§ The task
Scan the data below for lines containing the string "computer" and give only how many there are.

Dataset entries
[Start of section]
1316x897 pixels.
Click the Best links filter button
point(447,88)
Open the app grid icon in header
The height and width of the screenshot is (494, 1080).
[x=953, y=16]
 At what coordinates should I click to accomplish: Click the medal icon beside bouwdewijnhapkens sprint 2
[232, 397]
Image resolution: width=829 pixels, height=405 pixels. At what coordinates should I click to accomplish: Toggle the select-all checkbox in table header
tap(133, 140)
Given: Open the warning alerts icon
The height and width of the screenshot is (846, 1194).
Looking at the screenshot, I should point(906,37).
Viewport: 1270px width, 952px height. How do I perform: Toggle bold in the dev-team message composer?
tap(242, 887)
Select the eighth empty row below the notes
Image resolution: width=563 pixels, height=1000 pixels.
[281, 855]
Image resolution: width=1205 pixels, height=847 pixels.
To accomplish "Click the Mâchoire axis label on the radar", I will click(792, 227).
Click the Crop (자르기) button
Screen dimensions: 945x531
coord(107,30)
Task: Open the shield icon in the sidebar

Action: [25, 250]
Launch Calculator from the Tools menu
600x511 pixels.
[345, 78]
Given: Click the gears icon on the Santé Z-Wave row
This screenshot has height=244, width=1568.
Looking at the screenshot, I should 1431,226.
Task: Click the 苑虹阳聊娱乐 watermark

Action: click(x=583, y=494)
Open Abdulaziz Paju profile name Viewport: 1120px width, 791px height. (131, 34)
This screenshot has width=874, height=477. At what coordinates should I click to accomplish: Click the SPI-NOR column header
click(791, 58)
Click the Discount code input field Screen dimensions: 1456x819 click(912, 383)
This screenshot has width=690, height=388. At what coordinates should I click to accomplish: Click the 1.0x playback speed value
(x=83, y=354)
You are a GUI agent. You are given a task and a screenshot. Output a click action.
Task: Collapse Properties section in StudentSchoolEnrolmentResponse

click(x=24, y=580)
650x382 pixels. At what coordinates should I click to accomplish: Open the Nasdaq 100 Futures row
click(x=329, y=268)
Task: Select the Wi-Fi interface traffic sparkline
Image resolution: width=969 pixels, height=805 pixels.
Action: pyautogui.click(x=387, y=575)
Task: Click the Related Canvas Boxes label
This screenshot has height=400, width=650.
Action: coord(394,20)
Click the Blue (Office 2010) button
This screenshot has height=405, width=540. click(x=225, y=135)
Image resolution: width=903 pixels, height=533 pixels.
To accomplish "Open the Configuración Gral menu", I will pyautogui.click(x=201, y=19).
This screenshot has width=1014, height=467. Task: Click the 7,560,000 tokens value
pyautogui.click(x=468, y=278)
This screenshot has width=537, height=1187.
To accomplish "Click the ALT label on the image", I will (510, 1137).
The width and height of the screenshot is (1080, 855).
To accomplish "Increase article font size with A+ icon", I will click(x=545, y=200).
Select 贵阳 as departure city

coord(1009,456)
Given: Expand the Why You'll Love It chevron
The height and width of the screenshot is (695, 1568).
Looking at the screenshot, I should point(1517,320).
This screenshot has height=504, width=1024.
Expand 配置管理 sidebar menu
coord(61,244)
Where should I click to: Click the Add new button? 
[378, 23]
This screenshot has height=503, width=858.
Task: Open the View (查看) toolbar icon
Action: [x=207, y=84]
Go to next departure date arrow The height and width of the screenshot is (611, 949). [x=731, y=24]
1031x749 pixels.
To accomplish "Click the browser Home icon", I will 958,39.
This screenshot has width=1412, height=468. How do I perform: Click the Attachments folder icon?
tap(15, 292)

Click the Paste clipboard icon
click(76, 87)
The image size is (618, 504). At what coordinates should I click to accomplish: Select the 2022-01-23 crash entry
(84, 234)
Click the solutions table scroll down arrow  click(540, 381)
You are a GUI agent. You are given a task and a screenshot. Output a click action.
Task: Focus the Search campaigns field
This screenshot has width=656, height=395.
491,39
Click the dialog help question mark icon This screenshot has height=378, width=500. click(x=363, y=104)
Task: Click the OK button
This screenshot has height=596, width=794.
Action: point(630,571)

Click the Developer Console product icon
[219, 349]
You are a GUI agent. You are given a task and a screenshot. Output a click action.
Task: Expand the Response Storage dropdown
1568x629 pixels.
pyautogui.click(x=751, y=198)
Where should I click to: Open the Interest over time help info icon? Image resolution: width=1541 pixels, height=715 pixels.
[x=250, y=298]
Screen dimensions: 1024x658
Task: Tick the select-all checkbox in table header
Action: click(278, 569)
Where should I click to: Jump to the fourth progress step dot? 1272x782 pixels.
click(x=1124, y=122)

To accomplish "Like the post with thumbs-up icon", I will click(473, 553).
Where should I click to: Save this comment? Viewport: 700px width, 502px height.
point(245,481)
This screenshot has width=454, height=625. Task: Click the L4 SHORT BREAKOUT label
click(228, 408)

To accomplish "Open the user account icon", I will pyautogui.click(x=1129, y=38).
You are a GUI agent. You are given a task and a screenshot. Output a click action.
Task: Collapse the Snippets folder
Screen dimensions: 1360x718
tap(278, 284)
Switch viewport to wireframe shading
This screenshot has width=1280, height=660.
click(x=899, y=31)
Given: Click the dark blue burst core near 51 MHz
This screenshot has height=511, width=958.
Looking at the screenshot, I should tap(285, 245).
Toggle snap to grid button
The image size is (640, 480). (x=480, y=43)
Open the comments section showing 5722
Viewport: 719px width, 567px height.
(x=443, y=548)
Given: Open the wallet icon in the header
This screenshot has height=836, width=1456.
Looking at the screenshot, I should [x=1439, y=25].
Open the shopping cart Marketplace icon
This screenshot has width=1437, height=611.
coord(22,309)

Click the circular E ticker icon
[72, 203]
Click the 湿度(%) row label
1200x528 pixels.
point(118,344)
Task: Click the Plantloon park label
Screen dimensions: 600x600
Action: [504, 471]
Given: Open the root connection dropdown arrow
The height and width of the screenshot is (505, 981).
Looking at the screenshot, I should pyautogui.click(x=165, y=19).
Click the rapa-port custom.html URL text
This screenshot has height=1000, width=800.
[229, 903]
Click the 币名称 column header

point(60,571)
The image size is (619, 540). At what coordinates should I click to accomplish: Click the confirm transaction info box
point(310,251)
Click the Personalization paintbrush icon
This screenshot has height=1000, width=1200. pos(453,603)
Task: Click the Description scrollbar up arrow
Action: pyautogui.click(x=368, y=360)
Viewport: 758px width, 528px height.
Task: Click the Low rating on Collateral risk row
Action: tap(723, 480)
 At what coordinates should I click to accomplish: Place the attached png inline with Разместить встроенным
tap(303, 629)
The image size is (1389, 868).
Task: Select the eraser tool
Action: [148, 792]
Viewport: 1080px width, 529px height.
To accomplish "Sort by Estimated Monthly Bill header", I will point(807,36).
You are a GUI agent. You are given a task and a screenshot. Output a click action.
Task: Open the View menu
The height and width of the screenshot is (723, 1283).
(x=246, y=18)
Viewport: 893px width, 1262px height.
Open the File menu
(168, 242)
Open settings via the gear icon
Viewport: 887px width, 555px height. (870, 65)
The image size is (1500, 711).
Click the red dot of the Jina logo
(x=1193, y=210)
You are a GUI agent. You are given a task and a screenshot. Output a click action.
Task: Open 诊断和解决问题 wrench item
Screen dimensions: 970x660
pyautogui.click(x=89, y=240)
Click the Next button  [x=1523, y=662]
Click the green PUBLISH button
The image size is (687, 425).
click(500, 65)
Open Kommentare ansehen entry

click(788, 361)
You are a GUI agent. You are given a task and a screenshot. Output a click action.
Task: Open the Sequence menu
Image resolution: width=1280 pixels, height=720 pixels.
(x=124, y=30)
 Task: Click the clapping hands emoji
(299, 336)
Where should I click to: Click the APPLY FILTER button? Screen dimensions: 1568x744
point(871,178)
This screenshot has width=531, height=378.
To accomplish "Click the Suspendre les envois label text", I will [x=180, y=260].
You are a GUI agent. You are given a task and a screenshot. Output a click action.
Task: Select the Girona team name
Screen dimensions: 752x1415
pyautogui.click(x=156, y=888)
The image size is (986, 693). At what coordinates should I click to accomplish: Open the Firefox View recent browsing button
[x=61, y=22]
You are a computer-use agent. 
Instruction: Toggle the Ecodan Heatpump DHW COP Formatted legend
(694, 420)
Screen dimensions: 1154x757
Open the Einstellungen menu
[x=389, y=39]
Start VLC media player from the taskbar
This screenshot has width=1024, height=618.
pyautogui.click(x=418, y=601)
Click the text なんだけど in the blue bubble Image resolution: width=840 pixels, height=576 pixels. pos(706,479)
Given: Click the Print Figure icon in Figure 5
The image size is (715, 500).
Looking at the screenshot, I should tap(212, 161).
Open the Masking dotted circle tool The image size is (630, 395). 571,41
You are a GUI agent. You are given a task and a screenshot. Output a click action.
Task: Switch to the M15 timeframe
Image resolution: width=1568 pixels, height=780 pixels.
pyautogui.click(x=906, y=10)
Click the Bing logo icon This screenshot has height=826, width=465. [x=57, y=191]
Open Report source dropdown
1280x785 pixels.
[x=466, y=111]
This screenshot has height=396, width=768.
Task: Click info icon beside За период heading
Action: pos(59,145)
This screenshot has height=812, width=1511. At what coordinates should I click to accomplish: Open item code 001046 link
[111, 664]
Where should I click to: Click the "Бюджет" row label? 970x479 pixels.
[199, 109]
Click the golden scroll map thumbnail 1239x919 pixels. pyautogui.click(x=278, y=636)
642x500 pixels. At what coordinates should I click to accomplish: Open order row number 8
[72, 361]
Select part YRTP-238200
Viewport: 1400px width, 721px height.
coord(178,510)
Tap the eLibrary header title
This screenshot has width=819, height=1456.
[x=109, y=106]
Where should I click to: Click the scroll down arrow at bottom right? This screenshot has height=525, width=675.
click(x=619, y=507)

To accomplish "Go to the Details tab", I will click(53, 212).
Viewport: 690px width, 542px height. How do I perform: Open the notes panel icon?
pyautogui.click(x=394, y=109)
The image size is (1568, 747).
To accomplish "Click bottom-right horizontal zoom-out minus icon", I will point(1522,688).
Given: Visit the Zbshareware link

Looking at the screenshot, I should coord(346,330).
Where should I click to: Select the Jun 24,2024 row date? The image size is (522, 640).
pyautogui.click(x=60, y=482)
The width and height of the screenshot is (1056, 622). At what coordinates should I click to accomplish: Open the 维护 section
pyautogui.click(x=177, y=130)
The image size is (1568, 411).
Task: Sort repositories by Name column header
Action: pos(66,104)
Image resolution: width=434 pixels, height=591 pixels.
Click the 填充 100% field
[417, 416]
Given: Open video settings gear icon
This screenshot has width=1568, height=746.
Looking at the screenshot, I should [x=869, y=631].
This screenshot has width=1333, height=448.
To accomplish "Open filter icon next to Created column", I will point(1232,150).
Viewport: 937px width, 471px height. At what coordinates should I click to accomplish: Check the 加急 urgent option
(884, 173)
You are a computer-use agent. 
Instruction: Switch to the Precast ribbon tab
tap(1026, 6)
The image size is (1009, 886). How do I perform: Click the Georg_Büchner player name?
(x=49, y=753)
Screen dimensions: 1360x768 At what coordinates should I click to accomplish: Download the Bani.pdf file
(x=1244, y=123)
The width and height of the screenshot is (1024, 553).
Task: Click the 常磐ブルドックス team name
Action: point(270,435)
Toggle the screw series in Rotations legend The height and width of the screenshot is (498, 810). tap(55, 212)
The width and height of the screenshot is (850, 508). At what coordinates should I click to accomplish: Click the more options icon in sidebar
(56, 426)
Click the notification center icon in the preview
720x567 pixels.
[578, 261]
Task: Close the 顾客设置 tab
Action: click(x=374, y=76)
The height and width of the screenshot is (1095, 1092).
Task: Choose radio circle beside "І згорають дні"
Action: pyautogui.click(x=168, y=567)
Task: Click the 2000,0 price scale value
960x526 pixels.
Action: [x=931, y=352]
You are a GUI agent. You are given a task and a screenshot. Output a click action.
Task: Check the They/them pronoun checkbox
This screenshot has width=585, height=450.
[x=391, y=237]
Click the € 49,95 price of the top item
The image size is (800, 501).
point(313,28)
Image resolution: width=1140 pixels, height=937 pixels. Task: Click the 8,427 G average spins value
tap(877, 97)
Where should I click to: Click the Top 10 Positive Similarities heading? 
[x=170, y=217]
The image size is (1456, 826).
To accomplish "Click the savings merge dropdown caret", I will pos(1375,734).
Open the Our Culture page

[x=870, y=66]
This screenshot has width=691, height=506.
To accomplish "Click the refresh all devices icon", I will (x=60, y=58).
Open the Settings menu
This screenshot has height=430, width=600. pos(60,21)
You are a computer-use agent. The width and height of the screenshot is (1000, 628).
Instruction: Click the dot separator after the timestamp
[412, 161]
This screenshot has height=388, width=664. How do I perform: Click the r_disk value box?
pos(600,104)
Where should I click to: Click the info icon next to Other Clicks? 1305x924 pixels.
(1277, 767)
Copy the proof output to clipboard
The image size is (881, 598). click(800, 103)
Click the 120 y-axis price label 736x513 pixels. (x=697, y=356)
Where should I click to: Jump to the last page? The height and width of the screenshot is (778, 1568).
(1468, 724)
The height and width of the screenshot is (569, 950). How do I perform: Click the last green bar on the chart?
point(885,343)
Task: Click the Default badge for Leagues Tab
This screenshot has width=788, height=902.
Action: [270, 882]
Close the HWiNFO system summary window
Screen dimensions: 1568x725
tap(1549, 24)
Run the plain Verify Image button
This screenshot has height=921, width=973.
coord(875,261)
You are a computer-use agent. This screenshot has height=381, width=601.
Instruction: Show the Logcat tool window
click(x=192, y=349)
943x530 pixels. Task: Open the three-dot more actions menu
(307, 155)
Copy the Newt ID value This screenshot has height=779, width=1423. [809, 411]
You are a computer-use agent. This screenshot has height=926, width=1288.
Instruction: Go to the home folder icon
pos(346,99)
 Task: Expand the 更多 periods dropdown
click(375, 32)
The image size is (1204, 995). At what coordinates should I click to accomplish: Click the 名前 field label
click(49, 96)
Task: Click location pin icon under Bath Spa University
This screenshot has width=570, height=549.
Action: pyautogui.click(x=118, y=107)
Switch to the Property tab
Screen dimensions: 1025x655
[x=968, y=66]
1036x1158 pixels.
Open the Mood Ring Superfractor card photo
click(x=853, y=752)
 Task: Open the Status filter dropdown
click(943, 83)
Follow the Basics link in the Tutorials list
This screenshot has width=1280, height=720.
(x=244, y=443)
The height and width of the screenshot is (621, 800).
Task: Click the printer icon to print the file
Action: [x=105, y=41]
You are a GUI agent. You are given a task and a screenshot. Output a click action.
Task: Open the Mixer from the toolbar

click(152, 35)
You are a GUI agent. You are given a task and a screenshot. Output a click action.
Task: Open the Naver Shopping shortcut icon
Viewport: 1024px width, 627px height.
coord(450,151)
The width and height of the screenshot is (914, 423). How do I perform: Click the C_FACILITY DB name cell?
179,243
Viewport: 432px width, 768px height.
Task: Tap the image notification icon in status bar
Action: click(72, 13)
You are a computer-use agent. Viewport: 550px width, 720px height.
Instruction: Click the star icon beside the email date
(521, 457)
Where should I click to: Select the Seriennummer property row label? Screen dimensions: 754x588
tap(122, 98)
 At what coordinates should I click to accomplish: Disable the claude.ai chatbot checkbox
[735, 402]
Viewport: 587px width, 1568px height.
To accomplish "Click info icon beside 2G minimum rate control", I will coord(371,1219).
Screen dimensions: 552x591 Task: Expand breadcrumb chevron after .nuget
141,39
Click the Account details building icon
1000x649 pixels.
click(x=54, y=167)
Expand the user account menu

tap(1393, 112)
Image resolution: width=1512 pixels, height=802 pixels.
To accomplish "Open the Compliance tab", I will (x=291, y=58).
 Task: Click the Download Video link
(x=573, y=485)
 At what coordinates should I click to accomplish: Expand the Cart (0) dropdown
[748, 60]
[End of section]
§ Your solution
6